- **Material for this task**:
- - - - -

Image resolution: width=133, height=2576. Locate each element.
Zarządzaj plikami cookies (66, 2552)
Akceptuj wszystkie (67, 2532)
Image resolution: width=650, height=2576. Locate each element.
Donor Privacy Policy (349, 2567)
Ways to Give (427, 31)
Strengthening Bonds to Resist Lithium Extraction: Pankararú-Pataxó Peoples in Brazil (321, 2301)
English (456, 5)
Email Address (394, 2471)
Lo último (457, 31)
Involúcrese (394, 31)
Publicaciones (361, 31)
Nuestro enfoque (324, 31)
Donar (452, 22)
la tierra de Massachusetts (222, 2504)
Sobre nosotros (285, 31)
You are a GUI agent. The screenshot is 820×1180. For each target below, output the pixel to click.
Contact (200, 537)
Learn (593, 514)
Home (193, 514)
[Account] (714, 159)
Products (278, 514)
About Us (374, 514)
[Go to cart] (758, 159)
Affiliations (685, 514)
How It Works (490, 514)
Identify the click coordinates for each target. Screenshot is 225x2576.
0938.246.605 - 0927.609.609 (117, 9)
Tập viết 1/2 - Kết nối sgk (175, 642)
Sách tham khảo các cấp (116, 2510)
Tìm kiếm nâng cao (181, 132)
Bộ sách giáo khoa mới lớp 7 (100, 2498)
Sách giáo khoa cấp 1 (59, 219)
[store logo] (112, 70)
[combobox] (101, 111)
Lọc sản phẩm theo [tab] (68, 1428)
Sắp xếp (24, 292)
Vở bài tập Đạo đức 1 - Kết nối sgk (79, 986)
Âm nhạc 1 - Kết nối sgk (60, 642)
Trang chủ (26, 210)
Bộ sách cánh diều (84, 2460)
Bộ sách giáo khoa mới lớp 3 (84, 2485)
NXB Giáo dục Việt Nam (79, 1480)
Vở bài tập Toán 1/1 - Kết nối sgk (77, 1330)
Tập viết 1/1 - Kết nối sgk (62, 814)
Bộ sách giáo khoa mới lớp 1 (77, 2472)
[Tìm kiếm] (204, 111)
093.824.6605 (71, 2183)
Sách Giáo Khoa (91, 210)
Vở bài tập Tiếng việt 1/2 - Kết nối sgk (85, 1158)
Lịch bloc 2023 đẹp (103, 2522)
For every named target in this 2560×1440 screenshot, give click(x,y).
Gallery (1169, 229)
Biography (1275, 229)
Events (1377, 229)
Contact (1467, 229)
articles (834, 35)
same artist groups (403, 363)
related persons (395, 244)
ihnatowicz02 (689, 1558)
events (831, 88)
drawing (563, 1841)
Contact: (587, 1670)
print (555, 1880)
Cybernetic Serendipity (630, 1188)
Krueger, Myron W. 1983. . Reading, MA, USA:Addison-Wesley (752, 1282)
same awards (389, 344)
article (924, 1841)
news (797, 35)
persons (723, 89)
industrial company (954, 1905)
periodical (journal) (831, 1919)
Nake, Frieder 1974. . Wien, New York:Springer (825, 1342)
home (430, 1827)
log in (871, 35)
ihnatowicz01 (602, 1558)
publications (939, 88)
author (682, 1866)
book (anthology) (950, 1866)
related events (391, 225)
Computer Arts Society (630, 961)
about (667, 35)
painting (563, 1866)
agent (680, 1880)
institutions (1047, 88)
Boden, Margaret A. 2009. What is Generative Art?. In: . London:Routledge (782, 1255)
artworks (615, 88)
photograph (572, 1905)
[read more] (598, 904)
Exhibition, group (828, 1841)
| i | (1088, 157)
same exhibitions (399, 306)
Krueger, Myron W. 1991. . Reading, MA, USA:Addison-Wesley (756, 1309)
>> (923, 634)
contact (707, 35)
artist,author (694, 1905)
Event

- - - - -

- **Problem details**: Within the entries, find all lines that contain "click" and copy each one.

- **Finished task**:
You are a GUI agent. The screenshot is 820×1180. For each target below, output the pixel to click.
Identify the click coordinates for each target. Screenshot is 225x2576.
For every named target in this 2560×1440 screenshot, give click(x,y).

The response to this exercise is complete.